Description of the task:
All entries below are to be duplicated verbatim.

Data entries
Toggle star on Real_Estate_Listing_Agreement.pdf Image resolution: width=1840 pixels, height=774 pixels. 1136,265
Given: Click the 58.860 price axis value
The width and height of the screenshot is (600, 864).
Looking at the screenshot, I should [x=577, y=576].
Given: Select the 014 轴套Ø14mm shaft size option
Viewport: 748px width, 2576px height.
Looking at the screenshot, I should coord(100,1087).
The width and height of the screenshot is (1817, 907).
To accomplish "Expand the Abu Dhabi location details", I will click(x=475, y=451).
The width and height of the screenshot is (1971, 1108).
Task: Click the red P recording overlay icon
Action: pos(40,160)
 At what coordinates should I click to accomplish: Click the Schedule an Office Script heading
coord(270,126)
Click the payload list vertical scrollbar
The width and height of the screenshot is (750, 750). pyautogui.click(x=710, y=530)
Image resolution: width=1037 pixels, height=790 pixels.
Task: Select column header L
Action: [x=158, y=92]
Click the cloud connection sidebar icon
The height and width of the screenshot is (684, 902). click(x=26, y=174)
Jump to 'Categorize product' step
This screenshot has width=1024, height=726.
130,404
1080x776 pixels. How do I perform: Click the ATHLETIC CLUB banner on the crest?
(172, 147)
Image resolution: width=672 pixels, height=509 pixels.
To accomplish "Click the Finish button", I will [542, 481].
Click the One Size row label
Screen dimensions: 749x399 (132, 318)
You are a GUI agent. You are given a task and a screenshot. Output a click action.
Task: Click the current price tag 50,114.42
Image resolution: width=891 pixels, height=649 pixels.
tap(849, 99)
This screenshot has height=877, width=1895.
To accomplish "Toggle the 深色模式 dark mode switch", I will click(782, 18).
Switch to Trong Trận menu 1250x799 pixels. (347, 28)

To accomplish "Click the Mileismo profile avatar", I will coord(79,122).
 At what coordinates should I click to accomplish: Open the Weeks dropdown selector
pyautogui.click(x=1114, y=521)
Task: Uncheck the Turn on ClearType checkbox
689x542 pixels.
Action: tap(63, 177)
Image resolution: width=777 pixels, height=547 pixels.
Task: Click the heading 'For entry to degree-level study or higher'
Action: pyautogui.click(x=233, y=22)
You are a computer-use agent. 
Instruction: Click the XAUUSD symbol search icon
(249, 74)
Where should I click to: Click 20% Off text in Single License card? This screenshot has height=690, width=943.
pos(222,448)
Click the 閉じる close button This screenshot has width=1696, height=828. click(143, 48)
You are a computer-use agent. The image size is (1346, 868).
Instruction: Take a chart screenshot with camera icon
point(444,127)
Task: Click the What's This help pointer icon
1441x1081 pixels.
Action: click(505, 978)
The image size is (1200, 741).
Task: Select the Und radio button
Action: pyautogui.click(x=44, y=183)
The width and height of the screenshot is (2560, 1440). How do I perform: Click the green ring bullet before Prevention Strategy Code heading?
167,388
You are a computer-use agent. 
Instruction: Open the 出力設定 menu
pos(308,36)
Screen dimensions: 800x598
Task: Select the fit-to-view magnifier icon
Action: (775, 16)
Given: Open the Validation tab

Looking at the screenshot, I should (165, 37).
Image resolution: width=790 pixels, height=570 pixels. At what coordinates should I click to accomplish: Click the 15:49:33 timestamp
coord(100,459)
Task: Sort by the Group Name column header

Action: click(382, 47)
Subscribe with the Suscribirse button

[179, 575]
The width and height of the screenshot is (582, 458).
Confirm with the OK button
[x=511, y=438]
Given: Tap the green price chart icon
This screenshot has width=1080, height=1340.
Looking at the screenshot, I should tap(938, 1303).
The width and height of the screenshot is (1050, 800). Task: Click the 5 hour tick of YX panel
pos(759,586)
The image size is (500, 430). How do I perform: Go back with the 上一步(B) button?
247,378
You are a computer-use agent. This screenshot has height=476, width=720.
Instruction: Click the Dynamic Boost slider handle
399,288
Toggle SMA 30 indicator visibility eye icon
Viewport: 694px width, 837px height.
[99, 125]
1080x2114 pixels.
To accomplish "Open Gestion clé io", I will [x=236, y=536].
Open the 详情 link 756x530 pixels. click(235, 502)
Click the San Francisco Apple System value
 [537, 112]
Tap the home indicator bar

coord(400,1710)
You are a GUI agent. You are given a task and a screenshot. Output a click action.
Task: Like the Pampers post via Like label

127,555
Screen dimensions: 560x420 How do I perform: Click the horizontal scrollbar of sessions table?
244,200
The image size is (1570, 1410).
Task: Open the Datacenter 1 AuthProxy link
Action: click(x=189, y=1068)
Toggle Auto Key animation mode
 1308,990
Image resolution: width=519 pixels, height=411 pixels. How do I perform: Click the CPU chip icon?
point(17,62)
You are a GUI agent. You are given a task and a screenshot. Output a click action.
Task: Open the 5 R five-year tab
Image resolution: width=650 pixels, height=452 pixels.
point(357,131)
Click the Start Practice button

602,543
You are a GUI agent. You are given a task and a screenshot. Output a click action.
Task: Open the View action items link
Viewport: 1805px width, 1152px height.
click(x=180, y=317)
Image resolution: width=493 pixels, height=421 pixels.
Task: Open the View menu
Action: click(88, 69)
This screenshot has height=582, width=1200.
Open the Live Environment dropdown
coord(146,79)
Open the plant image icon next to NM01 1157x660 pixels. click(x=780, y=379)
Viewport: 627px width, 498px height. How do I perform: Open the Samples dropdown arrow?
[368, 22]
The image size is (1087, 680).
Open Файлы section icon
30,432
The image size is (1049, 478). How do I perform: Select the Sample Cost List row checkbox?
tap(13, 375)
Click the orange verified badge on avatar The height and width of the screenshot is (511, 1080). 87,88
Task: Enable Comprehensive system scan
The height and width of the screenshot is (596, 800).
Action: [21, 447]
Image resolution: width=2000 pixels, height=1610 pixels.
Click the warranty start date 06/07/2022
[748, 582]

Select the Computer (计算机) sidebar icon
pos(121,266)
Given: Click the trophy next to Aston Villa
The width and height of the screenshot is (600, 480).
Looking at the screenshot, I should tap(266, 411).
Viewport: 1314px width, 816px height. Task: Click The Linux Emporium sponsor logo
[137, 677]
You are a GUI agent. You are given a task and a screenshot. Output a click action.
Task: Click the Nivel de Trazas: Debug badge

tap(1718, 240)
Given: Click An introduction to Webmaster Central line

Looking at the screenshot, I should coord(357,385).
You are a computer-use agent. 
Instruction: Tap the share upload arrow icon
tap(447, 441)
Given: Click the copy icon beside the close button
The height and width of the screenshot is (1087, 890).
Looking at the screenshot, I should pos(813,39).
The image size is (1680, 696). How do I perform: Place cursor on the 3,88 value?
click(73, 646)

Exercise result:
Toggle star on Real_Estate_Listing_Agreement.pdf Image resolution: width=1840 pixels, height=774 pixels. 1136,265
Given: Click the 58.860 price axis value
The width and height of the screenshot is (600, 864).
Looking at the screenshot, I should [x=577, y=576].
Given: Select the 014 轴套Ø14mm shaft size option
Viewport: 748px width, 2576px height.
Looking at the screenshot, I should coord(100,1087).
The width and height of the screenshot is (1817, 907).
To accomplish "Expand the Abu Dhabi location details", I will click(x=475, y=451).
The width and height of the screenshot is (1971, 1108).
Task: Click the red P recording overlay icon
Action: pos(40,160)
 At what coordinates should I click to accomplish: Click the Schedule an Office Script heading
coord(270,126)
Click the payload list vertical scrollbar
The width and height of the screenshot is (750, 750). pyautogui.click(x=710, y=530)
Image resolution: width=1037 pixels, height=790 pixels.
Task: Select column header L
Action: [x=158, y=92]
Click the cloud connection sidebar icon
The height and width of the screenshot is (684, 902). click(x=26, y=174)
Jump to 'Categorize product' step
This screenshot has width=1024, height=726.
130,404
1080x776 pixels. How do I perform: Click the ATHLETIC CLUB banner on the crest?
(172, 147)
Image resolution: width=672 pixels, height=509 pixels.
To accomplish "Click the Finish button", I will [542, 481].
Click the One Size row label
Screen dimensions: 749x399 (132, 318)
You are a GUI agent. You are given a task and a screenshot. Output a click action.
Task: Click the current price tag 50,114.42
Image resolution: width=891 pixels, height=649 pixels.
tap(849, 99)
This screenshot has height=877, width=1895.
To accomplish "Toggle the 深色模式 dark mode switch", I will click(782, 18).
Switch to Trong Trận menu 1250x799 pixels. (347, 28)

To accomplish "Click the Mileismo profile avatar", I will coord(79,122).
 At what coordinates should I click to accomplish: Open the Weeks dropdown selector
pyautogui.click(x=1114, y=521)
Task: Uncheck the Turn on ClearType checkbox
689x542 pixels.
Action: tap(63, 177)
Image resolution: width=777 pixels, height=547 pixels.
Task: Click the heading 'For entry to degree-level study or higher'
Action: pyautogui.click(x=233, y=22)
You are a computer-use agent. 
Instruction: Click the XAUUSD symbol search icon
(249, 74)
Where should I click to: Click 20% Off text in Single License card? This screenshot has height=690, width=943.
pos(222,448)
Click the 閉じる close button This screenshot has width=1696, height=828. click(143, 48)
You are a computer-use agent. The image size is (1346, 868).
Instruction: Take a chart screenshot with camera icon
point(444,127)
Task: Click the What's This help pointer icon
1441x1081 pixels.
Action: click(505, 978)
The image size is (1200, 741).
Task: Select the Und radio button
Action: pyautogui.click(x=44, y=183)
The width and height of the screenshot is (2560, 1440). How do I perform: Click the green ring bullet before Prevention Strategy Code heading?
167,388
You are a computer-use agent. 
Instruction: Open the 出力設定 menu
pos(308,36)
Screen dimensions: 800x598
Task: Select the fit-to-view magnifier icon
Action: (775, 16)
Given: Open the Validation tab

Looking at the screenshot, I should (165, 37).
Image resolution: width=790 pixels, height=570 pixels. At what coordinates should I click to accomplish: Click the 15:49:33 timestamp
coord(100,459)
Task: Sort by the Group Name column header

Action: click(382, 47)
Subscribe with the Suscribirse button

[179, 575]
The width and height of the screenshot is (582, 458).
Confirm with the OK button
[x=511, y=438]
Given: Tap the green price chart icon
This screenshot has width=1080, height=1340.
Looking at the screenshot, I should tap(938, 1303).
The width and height of the screenshot is (1050, 800). Task: Click the 5 hour tick of YX panel
pos(759,586)
The image size is (500, 430). How do I perform: Go back with the 上一步(B) button?
247,378
You are a computer-use agent. This screenshot has height=476, width=720.
Instruction: Click the Dynamic Boost slider handle
399,288
Toggle SMA 30 indicator visibility eye icon
Viewport: 694px width, 837px height.
[99, 125]
1080x2114 pixels.
To accomplish "Open Gestion clé io", I will [x=236, y=536].
Open the 详情 link 756x530 pixels. click(235, 502)
Click the San Francisco Apple System value
 [537, 112]
Tap the home indicator bar

coord(400,1710)
You are a GUI agent. You are given a task and a screenshot. Output a click action.
Task: Like the Pampers post via Like label

127,555
Screen dimensions: 560x420 How do I perform: Click the horizontal scrollbar of sessions table?
244,200
The image size is (1570, 1410).
Task: Open the Datacenter 1 AuthProxy link
Action: click(x=189, y=1068)
Toggle Auto Key animation mode
 1308,990
Image resolution: width=519 pixels, height=411 pixels. How do I perform: Click the CPU chip icon?
point(17,62)
You are a GUI agent. You are given a task and a screenshot. Output a click action.
Task: Open the 5 R five-year tab
Image resolution: width=650 pixels, height=452 pixels.
point(357,131)
Click the Start Practice button

602,543
You are a GUI agent. You are given a task and a screenshot. Output a click action.
Task: Open the View action items link
Viewport: 1805px width, 1152px height.
click(x=180, y=317)
Image resolution: width=493 pixels, height=421 pixels.
Task: Open the View menu
Action: click(88, 69)
This screenshot has height=582, width=1200.
Open the Live Environment dropdown
coord(146,79)
Open the plant image icon next to NM01 1157x660 pixels. click(x=780, y=379)
Viewport: 627px width, 498px height. How do I perform: Open the Samples dropdown arrow?
[368, 22]
The image size is (1087, 680).
Open Файлы section icon
30,432
The image size is (1049, 478). How do I perform: Select the Sample Cost List row checkbox?
tap(13, 375)
Click the orange verified badge on avatar The height and width of the screenshot is (511, 1080). 87,88
Task: Enable Comprehensive system scan
The height and width of the screenshot is (596, 800).
Action: [21, 447]
Image resolution: width=2000 pixels, height=1610 pixels.
Click the warranty start date 06/07/2022
[748, 582]

Select the Computer (计算机) sidebar icon
pos(121,266)
Given: Click the trophy next to Aston Villa
The width and height of the screenshot is (600, 480).
Looking at the screenshot, I should tap(266, 411).
Viewport: 1314px width, 816px height. Task: Click The Linux Emporium sponsor logo
[137, 677]
You are a GUI agent. You are given a task and a screenshot. Output a click action.
Task: Click the Nivel de Trazas: Debug badge

tap(1718, 240)
Given: Click An introduction to Webmaster Central line

Looking at the screenshot, I should coord(357,385).
You are a computer-use agent. 
Instruction: Tap the share upload arrow icon
tap(447, 441)
Given: Click the copy icon beside the close button
The height and width of the screenshot is (1087, 890).
Looking at the screenshot, I should pos(813,39).
The image size is (1680, 696). How do I perform: Place cursor on the 3,88 value?
click(73, 646)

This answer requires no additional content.